The symptoms of depression typically affect a person’s thoughts, feelings, and physical habits. People with depression may experience overwhelming feelings of sadness, hopelessness, and helplessness persist for several weeks and do not improve over time. Some people may describe their thoughts as sparse, or slow to develop or process. People with depression may also have thoughts of suicide. Other symptoms of depression include:
- Feelings of sadness or tearfulness.
- Feelings of emptiness, helplessness, or hopelessness.
- Loss of interest in activities that once brought you joy.
- Angry outbursts, irritability, or frustration.
- Anxiety, agitation, or restlessness.
- Changes in sleep patterns, such as insomnia or sleeping too much.
- Changes in eating patterns, including reduced appetite and weight loss or increased cravings for food and weight gain.
- Changes in sexual activity or desire.
- Thoughts that feel slow to develop or process.
- Loss of thoughts or ideas.
- Trouble thinking, concentrating, making decisions, and remembering things.
- Loss of energy or the desire to complete typical activities or responsibility.
- Frequent or recurring thoughts of death or suicidal thoughts.
If you or a loved one is experiencing several of these symptoms nearly all day, every day for several weeks, and it’s affected daily activities and responsibilities, it is best to talk to your doctor or a therapist.
What are the Types of Depression?
There are several types of depression, each with unique characteristics or symptoms. It is important to be open and honest with your behavioral health specialist so he or she can help you best manage your symptoms.
Major Depressive Disorder (MDD): Also referred to as major depression or clinical depression, it is characterized by prolonged periods of sadness, often accompanied by low self-esteem, withdrawal from relationships, and loss of interest in activities.
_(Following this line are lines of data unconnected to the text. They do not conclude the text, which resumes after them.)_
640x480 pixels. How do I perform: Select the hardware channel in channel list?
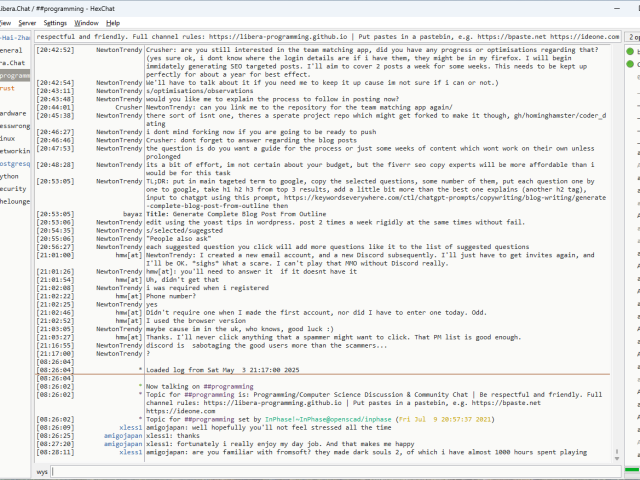coord(13,113)

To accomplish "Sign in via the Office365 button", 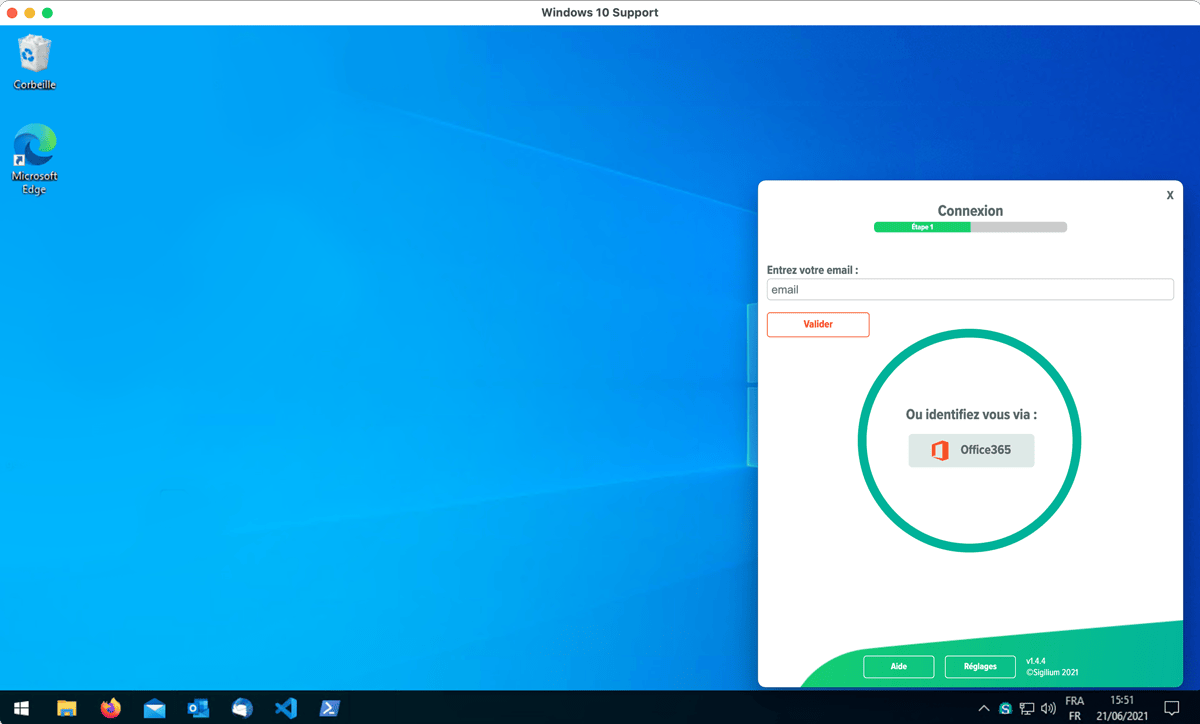I will coord(971,450).
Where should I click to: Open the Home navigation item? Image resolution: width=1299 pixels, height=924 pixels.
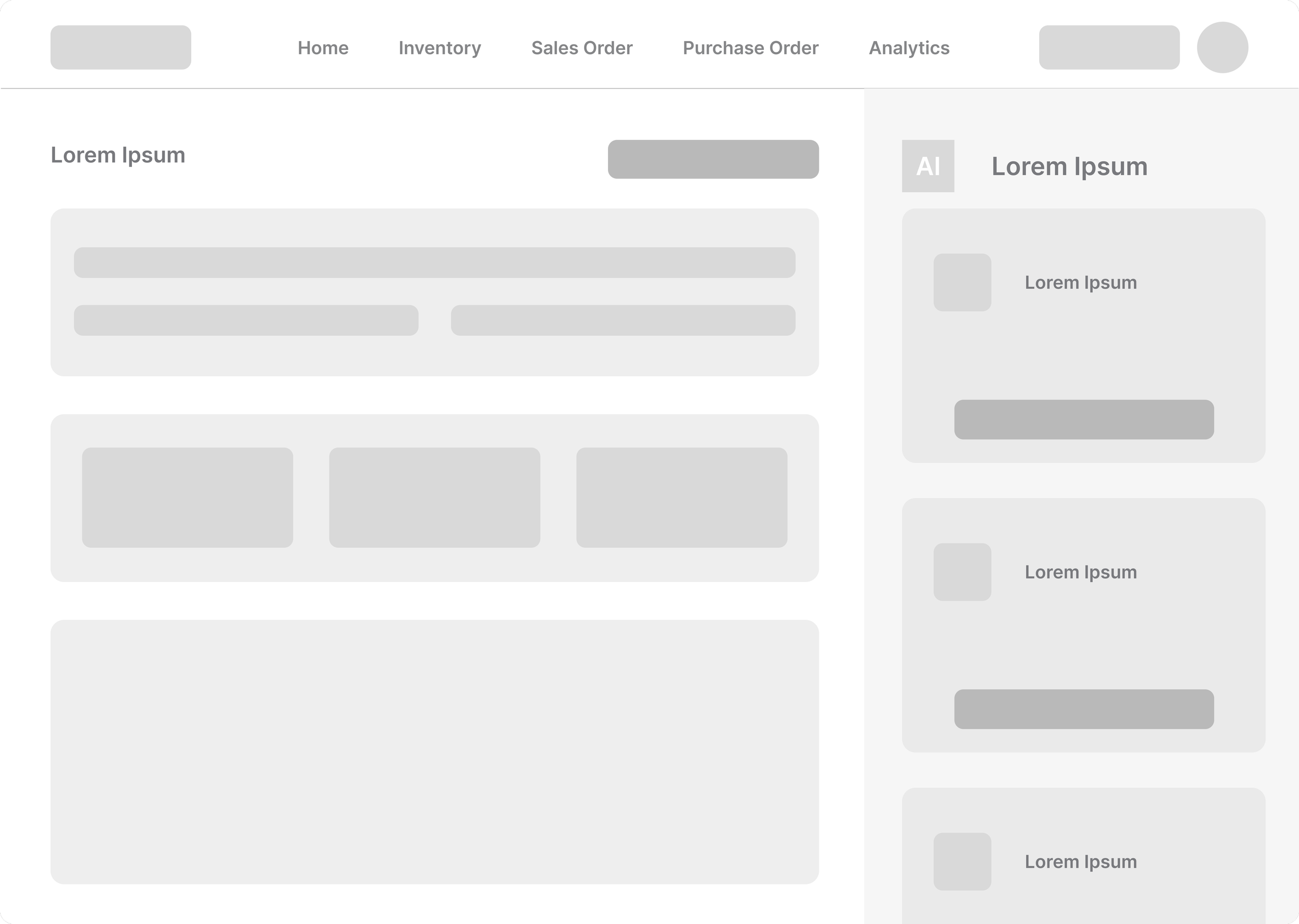click(323, 48)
Seasonal Affective Disorder (SAD): A form of depression associated with a change in the seasons. Often, it’s present during the fall or winter when there are fewer hours of daylight.
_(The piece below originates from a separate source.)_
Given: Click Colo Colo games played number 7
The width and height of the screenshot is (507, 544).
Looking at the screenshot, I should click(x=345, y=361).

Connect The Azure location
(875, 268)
Persistent Depressive Disorder: Previously referred to as dysthymia, it is characterized by a chronic, depressed mood accompanied by one or two other symptoms of clinical depression that lasts at least two years in adults and one year in children. This low, dark mood occurs nearly every day and can persist for many years.
Postpartum Depression: A form of depression that can affect women after childbirth. Women with postpartum depression experience feelings of extreme sadness, anxiety, and exhaustion that can make it difficult to complete daily activities. Postpartum depression can affect any woman regardless of age, race, ethnicity, or economic status. It’s important to remember postpartum depression does not occur because of something a mother does or doesn’t do. Some women may have a greater risk of developing postpartum depression if they have previous experience with depression, bipolar disorder, anxiety, or substance use.
Bipolar Depression: A form of depression referring to the “low” periods or bouts of depression a person with bipolar disorder may experience. Learn more about bipolar disorder.
What are the Risk Factors for Depression?
Risk factors for depression are varied and include both health and environmental factors. A person’s family history and genetics play a significant role. Other factors and causes include:
- Family history and genetics
- Chronic stress
- Post Traumatic Stress Disorder (PTSD)
- Substance Use Disorder
- Medications and/or steroids
- Certain types of cancers
What are the Treatments for Depression?
Individual treatment plans will vary depending on a person’s diagnosis and symptoms. With treatment, it is possible a person’s symptoms may decrease in severity or frequency over time. It is important to seek treatment as early as possible, as symptoms of depression will likely increase if untreated. Often, people who have experienced more than one bout or episode of depression will need treatment for the long term.